YOUNGSTOWN — Settling a lawsuit by an inmate who was twice beaten by Mahoning County deputy sheriffs in the county jail is cheaper than defending the county and the eight former deputies he sued, an assistant county prosecutor said.

On the same day a judge freed Tawhon Easterly from state prison, where he had served time for his role in a homicide, Easterly signed a $65,000 agreement settling the civil lawsuits he had filed against the county and its employees in the two beatings.

“It was a good settlement in light of the costs of defense,” said Gina DeGenova Bricker, assistant county prosecutor.

Under the settlement terms, “He can never refile any of these suits again. It’s over,” Bricker said Wednesday.

Prosecutor Paul Gains publicly disclosed the settlement Wednesday during a prosecutor’s office budget hearing before the county commissioners.

Judge Maureen A. Sweeney of Mahoning County Common Pleas Court released Easterly from the Belmont Correctional Institution, where he was 11 months away from completing a nine-year sentence on involuntary manslaughter and felonious assault charges with firearms specifications.

Judge Sweeney put him on five years of community control by the Adult Parole Authority, after his lawyer, J. Gerald Ingram, requested his release. Ingram said Easterly had obtained his high school equivalency diploma in prison and intended to enroll at Youngstown State University after his release.

If he violates the terms of his community control, the judge said she’d sent him back to prison for the remaining 11 months, followed by five years of post-release control.

Easterly, 27, agreed to settle state and federal civil lawsuits against the county commissioners and sheriff’s department, Sheriff Randall Wellington and eight former sheriff’s deputies in connection with beatings Easterly received from several deputies on Dec. 28, 2001, while he was a pretrial detainee.

The settlement, signed Nov. 28 by Easterly and Bricker, said a $65,000 check, jointly payable to Easterly and Ingram, would be sent to Ingram.

The former deputies listed as defendants in the suits are Michael J. Budd, a former major; William E. DeLuca, a former sergeant; Ronald Denson, a former corporal, all are now in federal prisoners; Ryan Strange of Montgomery, Ala., Montgomery Community Corrections; Mark Dixon of Columbiana County Jail; John Rivera and Raymond Hull, both of Youngstown; and Ronald Kaschak of Austintown.

All were convicted of criminal charges.
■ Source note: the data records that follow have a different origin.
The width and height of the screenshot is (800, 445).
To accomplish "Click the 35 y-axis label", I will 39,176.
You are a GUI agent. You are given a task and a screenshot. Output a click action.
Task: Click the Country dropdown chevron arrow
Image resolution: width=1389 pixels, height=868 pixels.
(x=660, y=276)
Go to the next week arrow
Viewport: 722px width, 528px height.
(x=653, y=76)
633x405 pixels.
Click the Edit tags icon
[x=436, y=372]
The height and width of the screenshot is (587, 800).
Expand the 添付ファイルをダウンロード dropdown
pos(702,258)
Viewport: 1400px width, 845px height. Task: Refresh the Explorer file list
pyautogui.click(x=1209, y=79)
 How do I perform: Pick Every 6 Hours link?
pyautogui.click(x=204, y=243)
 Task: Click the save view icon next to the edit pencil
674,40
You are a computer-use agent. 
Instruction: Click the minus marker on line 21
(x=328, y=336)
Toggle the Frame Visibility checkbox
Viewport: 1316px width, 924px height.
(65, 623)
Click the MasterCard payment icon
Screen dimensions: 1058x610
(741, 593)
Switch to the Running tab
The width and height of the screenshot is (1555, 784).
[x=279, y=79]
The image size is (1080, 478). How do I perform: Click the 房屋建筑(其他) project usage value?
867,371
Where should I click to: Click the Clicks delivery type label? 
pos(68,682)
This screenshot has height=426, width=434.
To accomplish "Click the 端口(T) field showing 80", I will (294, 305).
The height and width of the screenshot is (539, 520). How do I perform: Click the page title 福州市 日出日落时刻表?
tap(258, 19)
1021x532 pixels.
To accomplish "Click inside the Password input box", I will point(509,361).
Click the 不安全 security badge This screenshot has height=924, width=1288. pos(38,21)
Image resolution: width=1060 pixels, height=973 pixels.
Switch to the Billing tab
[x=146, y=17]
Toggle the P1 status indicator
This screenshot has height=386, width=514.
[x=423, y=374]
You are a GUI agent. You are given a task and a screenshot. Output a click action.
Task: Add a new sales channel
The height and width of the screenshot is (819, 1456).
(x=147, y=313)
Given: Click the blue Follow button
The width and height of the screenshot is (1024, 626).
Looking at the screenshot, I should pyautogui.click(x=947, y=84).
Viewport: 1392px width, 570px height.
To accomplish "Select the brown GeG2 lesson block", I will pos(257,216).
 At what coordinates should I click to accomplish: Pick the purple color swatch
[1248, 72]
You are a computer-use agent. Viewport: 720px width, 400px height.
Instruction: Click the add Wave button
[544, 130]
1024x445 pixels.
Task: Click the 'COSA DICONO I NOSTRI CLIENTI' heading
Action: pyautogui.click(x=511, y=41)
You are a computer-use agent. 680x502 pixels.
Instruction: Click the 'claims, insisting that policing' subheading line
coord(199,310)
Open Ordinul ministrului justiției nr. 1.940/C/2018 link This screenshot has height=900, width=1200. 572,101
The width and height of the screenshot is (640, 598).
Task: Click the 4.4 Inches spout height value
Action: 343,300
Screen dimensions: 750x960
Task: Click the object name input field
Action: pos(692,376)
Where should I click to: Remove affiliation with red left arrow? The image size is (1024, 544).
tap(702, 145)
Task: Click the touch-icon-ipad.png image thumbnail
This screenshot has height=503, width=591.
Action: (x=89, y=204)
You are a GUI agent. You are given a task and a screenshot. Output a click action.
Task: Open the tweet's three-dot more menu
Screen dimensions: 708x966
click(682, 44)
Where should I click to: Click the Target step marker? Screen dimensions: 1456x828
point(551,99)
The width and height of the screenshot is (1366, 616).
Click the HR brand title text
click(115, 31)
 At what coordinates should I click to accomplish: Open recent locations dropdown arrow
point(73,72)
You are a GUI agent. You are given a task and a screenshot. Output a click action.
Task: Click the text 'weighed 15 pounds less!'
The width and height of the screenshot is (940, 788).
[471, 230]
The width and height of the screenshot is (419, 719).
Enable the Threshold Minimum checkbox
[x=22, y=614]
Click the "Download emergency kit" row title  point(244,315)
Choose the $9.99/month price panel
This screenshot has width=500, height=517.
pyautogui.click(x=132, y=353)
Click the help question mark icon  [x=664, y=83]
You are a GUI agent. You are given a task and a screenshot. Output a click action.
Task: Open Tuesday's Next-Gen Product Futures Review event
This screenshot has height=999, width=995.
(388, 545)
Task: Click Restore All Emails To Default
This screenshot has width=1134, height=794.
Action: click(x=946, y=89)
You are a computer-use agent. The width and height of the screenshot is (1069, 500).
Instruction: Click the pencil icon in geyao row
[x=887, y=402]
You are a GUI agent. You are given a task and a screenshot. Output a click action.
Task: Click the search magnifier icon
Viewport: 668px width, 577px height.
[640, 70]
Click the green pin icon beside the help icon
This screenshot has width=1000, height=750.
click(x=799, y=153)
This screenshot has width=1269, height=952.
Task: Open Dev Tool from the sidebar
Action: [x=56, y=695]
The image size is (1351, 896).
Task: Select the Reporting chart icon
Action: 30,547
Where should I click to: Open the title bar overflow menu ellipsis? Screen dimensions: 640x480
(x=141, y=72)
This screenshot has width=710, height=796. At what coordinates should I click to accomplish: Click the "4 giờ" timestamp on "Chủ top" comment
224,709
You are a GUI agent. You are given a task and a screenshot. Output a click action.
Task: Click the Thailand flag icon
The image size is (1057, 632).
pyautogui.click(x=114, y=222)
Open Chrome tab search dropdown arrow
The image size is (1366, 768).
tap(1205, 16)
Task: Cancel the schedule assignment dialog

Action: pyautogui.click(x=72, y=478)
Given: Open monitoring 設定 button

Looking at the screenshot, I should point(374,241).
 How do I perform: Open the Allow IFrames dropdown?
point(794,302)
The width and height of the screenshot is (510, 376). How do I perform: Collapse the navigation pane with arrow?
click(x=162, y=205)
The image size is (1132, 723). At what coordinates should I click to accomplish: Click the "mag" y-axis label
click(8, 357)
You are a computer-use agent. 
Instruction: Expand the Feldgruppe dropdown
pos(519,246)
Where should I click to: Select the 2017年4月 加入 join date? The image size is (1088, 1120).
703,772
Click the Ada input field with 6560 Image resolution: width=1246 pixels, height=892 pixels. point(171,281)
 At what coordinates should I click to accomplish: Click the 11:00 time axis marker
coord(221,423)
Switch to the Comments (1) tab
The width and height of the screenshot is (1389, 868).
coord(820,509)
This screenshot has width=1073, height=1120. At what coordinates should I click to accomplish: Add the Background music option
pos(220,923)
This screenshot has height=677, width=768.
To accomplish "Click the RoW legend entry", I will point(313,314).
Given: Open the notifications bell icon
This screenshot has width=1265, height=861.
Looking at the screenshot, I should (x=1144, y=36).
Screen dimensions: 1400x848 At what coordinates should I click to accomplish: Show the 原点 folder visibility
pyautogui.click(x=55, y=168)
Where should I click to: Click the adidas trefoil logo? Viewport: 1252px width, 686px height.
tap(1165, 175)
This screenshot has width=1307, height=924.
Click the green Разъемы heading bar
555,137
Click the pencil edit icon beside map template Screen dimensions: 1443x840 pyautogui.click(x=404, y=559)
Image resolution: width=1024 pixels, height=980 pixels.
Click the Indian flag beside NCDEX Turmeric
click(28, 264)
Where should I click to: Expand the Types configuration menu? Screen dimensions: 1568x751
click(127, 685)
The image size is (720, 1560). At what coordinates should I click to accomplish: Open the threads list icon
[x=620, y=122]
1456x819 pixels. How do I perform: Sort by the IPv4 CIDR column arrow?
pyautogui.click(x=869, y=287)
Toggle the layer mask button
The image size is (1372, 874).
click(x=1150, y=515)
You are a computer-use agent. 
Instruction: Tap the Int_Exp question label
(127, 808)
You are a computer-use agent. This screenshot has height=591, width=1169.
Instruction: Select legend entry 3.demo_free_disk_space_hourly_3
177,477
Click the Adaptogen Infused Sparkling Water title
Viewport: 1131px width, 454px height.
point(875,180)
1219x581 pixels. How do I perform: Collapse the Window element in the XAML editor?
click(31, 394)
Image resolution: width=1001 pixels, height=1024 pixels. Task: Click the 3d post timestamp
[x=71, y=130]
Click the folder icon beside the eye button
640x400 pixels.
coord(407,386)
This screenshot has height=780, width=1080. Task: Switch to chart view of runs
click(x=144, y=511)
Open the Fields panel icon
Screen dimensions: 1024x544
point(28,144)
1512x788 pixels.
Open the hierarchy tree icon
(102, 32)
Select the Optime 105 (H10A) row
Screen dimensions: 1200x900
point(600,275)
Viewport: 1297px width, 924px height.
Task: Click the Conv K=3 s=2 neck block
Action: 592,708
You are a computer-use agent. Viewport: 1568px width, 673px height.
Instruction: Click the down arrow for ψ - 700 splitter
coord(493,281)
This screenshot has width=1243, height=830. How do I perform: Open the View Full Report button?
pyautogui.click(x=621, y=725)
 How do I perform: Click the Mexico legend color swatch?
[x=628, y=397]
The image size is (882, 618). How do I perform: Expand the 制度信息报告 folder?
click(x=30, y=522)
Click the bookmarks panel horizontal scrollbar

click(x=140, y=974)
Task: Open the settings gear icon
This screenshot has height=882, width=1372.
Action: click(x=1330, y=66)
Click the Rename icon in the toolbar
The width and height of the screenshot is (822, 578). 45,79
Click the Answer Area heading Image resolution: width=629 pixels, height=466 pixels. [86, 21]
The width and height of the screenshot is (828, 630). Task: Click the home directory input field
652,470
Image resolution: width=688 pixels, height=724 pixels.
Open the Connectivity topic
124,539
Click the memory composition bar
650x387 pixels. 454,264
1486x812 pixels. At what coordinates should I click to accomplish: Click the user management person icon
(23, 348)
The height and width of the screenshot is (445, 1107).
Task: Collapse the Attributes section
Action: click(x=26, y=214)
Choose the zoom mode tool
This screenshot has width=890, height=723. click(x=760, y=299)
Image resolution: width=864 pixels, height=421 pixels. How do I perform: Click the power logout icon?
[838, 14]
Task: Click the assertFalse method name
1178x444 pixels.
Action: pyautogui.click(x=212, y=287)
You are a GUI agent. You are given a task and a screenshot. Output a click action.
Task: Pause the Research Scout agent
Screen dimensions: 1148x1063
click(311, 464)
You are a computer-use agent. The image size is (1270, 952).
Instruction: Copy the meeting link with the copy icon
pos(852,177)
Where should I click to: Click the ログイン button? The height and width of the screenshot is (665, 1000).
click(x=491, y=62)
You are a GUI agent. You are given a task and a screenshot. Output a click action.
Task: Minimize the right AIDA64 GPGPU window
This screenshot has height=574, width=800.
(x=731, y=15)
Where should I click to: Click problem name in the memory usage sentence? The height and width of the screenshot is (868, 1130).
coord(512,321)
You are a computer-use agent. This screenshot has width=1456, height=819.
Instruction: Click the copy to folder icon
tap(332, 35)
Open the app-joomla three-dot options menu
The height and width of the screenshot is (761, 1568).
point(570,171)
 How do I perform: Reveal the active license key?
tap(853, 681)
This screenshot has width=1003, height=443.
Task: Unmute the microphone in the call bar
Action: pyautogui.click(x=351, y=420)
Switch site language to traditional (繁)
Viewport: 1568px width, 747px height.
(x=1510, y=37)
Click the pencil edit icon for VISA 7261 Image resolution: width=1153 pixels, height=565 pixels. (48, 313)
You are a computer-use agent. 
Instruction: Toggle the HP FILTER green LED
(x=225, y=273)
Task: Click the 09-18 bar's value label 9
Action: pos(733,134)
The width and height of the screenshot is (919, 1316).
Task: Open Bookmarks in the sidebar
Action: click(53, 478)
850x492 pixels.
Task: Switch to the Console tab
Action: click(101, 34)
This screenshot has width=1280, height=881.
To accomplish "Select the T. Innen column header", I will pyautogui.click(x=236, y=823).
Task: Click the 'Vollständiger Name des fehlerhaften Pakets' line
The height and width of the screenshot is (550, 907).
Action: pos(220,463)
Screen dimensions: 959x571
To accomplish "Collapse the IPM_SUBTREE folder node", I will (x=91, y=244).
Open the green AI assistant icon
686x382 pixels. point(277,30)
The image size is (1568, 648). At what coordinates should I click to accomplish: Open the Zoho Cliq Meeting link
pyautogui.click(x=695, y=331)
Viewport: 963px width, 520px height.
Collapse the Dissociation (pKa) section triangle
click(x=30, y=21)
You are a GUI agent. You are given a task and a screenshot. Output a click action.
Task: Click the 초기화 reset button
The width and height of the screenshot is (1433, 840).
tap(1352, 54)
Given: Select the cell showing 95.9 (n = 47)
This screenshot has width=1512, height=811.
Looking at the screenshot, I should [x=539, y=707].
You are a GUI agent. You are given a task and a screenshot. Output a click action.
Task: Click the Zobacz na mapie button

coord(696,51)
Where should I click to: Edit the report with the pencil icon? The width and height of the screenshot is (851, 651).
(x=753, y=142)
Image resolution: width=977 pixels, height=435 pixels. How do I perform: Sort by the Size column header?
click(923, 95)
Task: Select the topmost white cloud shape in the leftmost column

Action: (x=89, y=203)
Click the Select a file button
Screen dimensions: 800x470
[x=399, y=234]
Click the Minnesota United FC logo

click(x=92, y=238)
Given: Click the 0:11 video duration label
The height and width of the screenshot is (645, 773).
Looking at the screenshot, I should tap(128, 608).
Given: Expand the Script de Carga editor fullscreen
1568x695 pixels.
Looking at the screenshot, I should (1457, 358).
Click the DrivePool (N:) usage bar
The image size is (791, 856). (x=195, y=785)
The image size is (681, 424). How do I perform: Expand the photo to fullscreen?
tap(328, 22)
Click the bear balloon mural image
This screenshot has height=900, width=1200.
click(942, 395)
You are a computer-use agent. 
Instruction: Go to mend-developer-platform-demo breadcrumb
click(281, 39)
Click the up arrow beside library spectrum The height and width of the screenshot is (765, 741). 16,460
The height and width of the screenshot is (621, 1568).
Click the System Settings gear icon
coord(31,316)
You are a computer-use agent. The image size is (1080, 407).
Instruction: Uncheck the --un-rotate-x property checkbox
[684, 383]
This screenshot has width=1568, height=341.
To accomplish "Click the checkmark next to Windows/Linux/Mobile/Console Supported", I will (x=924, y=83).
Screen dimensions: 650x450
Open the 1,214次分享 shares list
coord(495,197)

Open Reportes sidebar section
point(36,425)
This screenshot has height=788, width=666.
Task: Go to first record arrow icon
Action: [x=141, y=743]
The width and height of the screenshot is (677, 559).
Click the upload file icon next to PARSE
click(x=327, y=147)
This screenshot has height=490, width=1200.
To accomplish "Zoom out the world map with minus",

Kaschak was given probation, but all the others were sentenced   to serve various terms of incarceration. Dixon is awaiting a Jan. 8 trial before Judge John M. Durkin of Mahoning County Common Plea Court on an unrelated sexual battery charge that alleges he had a female inmate engage in sexual activity with him in Mahoning County Jail in November 2002.

Easterly filed the state lawsuit, which sought more than $900,000 in compensation, in Trumbull County Common Pleas Court, while he was an inmate at the Trumbull Correctional Institution. In that complaint, Easterly   alleged that Hull, Dixon and Strange beat him after he was identified as having hit a female deputy.

Budd later passed orders through DeLuca and Denson that Easterly was to be beaten a second time and “put in the hospital” as punishment for hitting the female deputy, the suit said, adding that Hull, Dixon, Rivera and Kaschak then beat him.